▶ _Task prompt_
Without the pictures, repeat all of the data exactly as it appears below.

......

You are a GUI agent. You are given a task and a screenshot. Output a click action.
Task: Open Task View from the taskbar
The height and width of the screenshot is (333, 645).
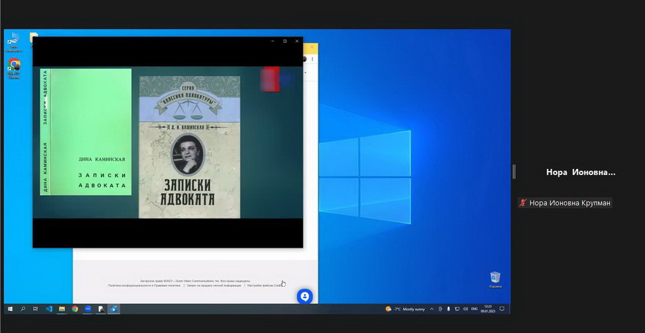36,309
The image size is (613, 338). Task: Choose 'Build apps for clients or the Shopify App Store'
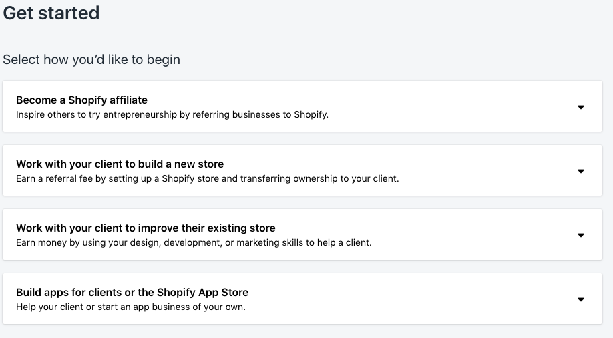[x=132, y=292]
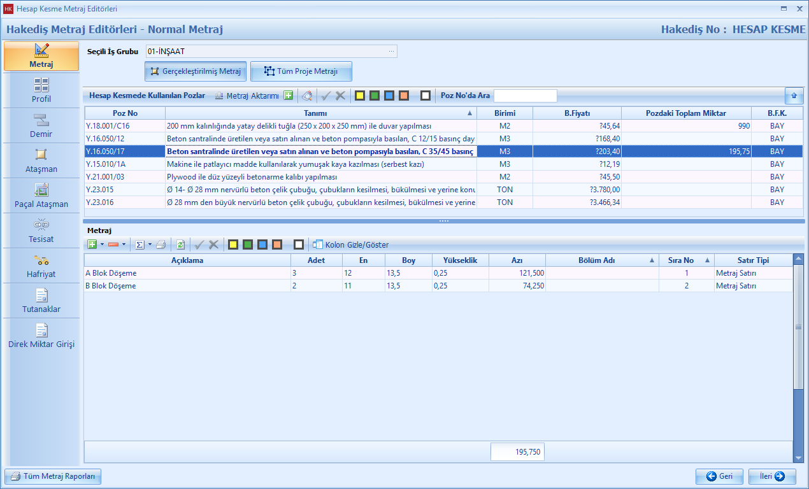Switch to Paçal Ataşman tab
The image size is (809, 489).
point(41,195)
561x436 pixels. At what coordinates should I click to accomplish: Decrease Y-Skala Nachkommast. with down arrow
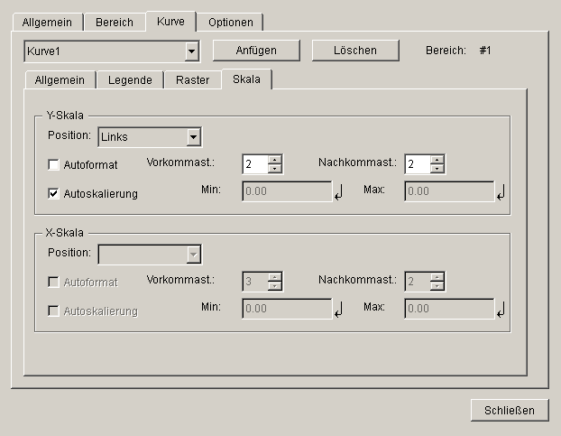437,169
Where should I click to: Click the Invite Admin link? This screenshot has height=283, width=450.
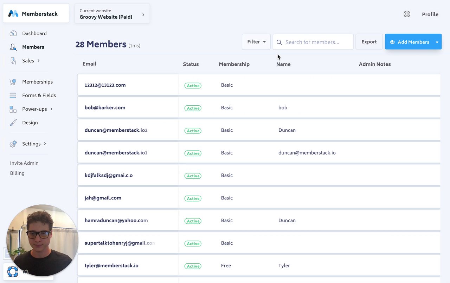(24, 163)
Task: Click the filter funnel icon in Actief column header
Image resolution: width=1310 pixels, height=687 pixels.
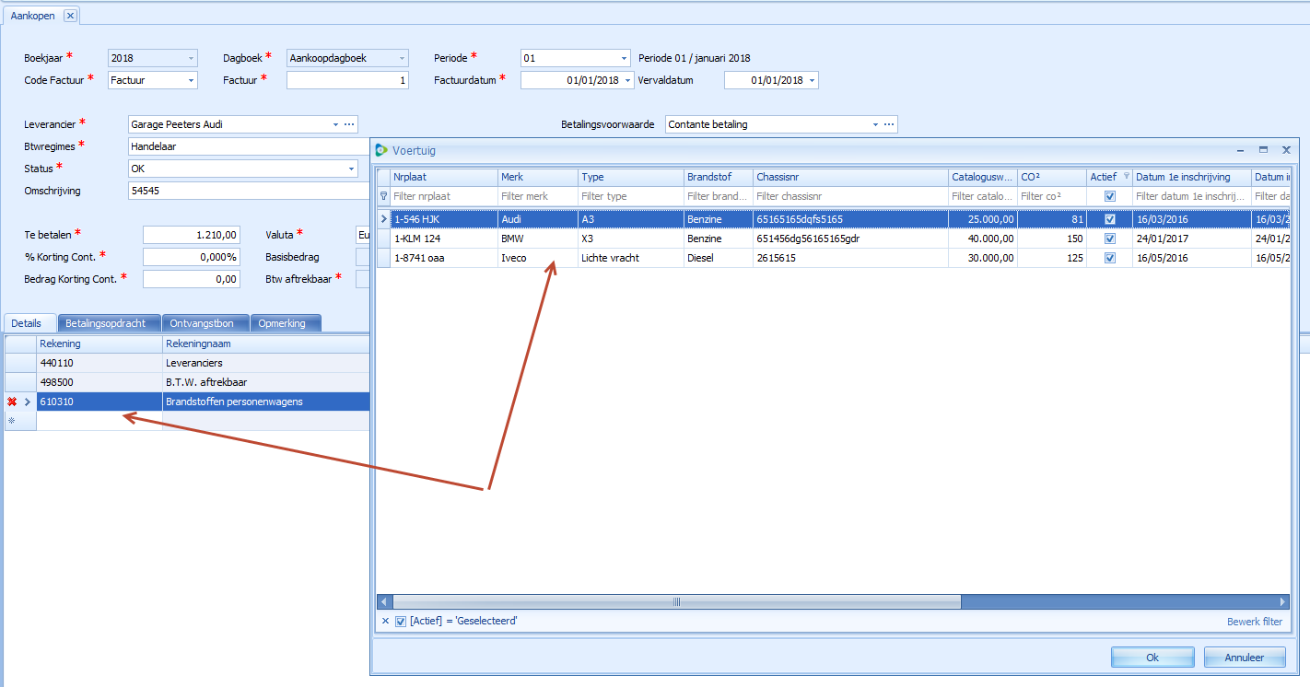Action: [1126, 176]
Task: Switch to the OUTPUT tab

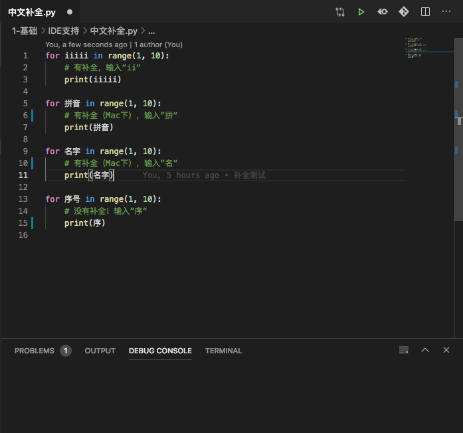Action: coord(100,351)
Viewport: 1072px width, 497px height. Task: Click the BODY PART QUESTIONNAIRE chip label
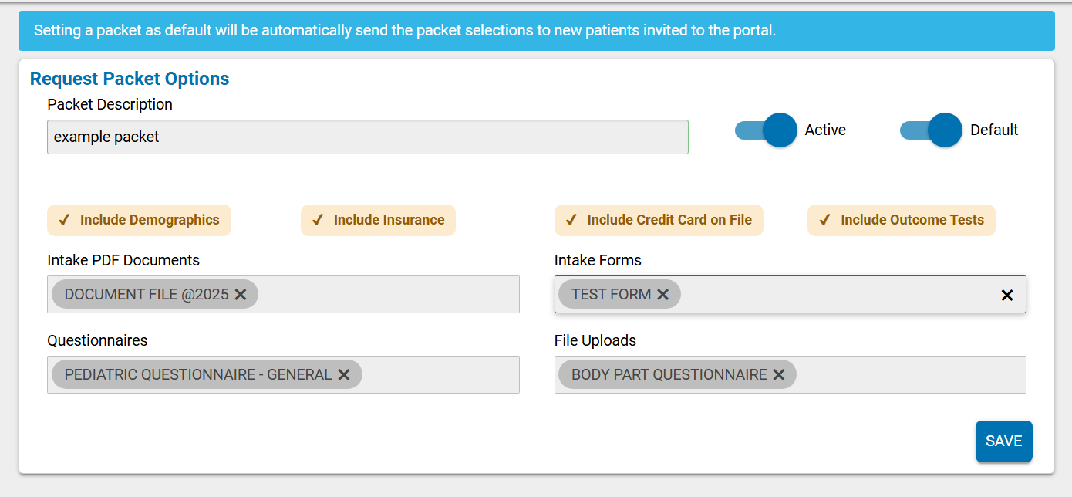669,375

......

▶ _Your response_
You are a GUI agent. You are given a task and a screenshot. Output a click action.
Task: Open Task View from the taskbar
The height and width of the screenshot is (333, 645).
36,309
The image size is (613, 338). Task: Choose 'Build apps for clients or the Shopify App Store'
[x=132, y=292]
Switch to Paçal Ataşman tab
The image size is (809, 489).
point(41,195)
561x436 pixels. At what coordinates should I click to accomplish: Decrease Y-Skala Nachkommast. with down arrow
437,169
Where should I click to: Click the Invite Admin link? This screenshot has height=283, width=450.
(24, 163)
Task: Click the filter funnel icon in Actief column header
Image resolution: width=1310 pixels, height=687 pixels.
Action: [1126, 176]
Task: Switch to the OUTPUT tab

Action: coord(100,351)
Viewport: 1072px width, 497px height. Task: Click the BODY PART QUESTIONNAIRE chip label
669,375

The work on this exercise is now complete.